Restate the entries word for word, leaving nothing out.

****************************************

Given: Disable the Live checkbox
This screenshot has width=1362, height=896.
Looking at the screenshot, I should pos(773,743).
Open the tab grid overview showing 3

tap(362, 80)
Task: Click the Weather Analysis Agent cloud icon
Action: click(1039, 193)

****************************************

* **Reply**:
Given: Disable the Live checkbox
This screenshot has width=1362, height=896.
Looking at the screenshot, I should pos(773,743).
Open the tab grid overview showing 3

tap(362, 80)
Task: Click the Weather Analysis Agent cloud icon
Action: click(1039, 193)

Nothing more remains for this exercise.